(Beginning of Provided entries)

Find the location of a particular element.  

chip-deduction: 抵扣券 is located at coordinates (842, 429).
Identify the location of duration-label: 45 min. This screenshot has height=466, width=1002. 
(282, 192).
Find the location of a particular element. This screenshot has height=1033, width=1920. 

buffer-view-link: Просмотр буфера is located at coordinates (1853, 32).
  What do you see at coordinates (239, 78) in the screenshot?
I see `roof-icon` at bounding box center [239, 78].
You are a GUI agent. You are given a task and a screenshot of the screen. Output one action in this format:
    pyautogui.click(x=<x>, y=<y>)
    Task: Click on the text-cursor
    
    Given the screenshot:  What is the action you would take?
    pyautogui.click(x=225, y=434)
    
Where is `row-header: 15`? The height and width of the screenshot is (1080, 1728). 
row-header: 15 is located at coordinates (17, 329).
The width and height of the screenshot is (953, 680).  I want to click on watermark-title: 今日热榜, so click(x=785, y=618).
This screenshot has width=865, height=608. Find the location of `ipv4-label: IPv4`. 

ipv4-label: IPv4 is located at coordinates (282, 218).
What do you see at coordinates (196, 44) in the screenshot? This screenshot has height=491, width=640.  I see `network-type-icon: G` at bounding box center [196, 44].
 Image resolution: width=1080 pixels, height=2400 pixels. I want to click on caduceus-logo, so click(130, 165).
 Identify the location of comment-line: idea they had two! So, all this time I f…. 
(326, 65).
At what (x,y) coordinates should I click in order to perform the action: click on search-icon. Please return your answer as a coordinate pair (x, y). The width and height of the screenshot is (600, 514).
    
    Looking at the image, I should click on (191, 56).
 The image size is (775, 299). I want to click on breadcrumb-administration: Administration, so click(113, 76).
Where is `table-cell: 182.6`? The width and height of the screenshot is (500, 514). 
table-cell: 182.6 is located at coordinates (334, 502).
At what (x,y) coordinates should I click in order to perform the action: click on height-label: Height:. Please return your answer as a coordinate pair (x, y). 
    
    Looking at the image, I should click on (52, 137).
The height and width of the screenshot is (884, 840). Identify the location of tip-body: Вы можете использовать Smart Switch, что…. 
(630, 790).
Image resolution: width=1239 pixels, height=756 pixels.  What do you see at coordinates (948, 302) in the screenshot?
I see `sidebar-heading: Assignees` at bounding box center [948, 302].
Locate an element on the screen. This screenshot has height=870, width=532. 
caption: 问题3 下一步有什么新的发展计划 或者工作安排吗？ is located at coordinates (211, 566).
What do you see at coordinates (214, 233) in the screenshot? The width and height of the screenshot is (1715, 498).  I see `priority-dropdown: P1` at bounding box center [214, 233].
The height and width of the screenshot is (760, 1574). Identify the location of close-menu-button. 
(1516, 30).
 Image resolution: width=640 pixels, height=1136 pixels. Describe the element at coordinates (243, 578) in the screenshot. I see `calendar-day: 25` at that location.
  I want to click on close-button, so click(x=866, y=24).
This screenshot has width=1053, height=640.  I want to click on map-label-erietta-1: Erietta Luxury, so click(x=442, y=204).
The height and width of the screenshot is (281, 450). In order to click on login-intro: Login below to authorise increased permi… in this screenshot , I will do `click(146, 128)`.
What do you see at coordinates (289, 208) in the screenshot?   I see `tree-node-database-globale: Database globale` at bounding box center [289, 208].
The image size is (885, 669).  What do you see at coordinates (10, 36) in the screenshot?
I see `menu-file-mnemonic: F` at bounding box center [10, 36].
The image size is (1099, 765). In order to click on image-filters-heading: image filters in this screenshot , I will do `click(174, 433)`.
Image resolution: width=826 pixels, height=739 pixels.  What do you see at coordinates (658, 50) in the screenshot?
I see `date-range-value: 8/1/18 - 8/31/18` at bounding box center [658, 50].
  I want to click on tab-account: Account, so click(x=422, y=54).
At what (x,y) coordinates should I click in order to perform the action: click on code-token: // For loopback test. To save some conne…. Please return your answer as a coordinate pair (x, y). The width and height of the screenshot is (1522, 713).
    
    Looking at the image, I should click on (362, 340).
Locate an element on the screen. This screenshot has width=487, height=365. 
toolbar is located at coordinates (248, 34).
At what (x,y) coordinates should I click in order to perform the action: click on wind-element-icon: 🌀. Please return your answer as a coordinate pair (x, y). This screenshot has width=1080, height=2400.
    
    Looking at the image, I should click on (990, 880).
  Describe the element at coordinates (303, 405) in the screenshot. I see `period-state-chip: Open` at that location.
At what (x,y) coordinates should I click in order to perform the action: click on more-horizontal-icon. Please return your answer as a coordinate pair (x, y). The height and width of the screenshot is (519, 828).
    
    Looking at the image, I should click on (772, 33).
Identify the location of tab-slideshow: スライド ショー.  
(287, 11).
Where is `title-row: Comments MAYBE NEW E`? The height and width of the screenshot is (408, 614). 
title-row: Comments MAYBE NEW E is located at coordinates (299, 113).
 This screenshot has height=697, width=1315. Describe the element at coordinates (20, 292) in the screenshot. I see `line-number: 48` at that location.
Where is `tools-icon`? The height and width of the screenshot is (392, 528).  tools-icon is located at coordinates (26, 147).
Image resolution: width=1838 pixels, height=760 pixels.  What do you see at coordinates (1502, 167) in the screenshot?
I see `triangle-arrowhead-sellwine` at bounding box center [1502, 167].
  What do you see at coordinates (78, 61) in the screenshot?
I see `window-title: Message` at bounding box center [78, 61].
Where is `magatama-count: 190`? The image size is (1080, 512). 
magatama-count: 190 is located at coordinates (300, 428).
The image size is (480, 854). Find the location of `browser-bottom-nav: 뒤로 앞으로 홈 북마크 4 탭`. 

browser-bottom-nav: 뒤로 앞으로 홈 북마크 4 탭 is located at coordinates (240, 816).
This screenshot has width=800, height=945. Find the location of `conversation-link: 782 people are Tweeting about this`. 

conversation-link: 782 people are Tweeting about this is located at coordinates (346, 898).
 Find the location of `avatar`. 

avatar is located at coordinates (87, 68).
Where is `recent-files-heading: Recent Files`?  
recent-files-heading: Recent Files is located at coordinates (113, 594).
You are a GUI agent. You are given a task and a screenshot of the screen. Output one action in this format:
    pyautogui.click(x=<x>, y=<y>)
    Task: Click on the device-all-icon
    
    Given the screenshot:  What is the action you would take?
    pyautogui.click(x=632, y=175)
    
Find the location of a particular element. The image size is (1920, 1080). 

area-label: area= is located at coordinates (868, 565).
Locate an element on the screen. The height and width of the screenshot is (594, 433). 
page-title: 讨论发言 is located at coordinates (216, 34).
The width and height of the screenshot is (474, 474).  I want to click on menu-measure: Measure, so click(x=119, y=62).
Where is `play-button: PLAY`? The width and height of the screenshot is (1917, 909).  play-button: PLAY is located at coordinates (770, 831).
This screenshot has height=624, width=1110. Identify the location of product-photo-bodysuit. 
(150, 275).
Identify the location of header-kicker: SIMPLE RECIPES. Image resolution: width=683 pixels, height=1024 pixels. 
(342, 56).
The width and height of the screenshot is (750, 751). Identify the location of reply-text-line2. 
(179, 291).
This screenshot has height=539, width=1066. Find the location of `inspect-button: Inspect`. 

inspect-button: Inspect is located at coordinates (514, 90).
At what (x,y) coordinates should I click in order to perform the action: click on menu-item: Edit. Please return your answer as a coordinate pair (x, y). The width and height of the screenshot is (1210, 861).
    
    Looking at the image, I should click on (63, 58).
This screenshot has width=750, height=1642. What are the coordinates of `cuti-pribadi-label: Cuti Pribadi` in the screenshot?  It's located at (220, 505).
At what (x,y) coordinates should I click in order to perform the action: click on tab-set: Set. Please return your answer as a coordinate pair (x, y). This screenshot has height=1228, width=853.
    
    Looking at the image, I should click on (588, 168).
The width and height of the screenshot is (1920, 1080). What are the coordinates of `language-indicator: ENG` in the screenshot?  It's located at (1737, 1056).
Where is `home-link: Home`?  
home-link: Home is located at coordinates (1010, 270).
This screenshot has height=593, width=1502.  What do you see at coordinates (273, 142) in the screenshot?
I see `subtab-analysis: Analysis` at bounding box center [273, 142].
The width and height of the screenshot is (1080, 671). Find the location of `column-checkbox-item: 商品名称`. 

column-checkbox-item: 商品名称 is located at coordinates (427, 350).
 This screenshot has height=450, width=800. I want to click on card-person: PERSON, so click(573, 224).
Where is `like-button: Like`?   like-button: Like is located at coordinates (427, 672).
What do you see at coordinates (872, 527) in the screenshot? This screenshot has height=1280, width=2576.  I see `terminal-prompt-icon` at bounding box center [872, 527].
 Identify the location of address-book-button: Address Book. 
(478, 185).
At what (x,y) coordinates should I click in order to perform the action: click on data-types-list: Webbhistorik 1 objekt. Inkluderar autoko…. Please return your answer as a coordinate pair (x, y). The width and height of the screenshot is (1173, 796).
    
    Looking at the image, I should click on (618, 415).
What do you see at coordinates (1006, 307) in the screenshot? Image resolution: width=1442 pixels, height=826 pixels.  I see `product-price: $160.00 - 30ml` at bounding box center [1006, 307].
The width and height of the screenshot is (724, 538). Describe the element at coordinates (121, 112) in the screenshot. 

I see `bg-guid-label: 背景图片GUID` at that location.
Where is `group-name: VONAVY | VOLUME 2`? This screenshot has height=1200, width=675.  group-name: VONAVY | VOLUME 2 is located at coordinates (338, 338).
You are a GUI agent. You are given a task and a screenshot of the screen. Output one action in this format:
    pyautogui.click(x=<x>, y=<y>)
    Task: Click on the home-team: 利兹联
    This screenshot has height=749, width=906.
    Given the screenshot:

(End of Provided entries)

Please copy the material word for word, from the line that contains "This screenshot has width=865, height=608." through the line that contains "table-cell: 182.6 is", both included.

[Finished task]
This screenshot has width=865, height=608. Find the location of `ipv4-label: IPv4`. 

ipv4-label: IPv4 is located at coordinates (282, 218).
What do you see at coordinates (196, 44) in the screenshot? This screenshot has height=491, width=640.  I see `network-type-icon: G` at bounding box center [196, 44].
 Image resolution: width=1080 pixels, height=2400 pixels. I want to click on caduceus-logo, so click(130, 165).
 Identify the location of comment-line: idea they had two! So, all this time I f…. 
(326, 65).
At what (x,y) coordinates should I click in order to perform the action: click on search-icon. Please return your answer as a coordinate pair (x, y). The width and height of the screenshot is (600, 514).
    
    Looking at the image, I should click on (191, 56).
 The image size is (775, 299). I want to click on breadcrumb-administration: Administration, so click(113, 76).
Where is `table-cell: 182.6`? The width and height of the screenshot is (500, 514). 
table-cell: 182.6 is located at coordinates (334, 502).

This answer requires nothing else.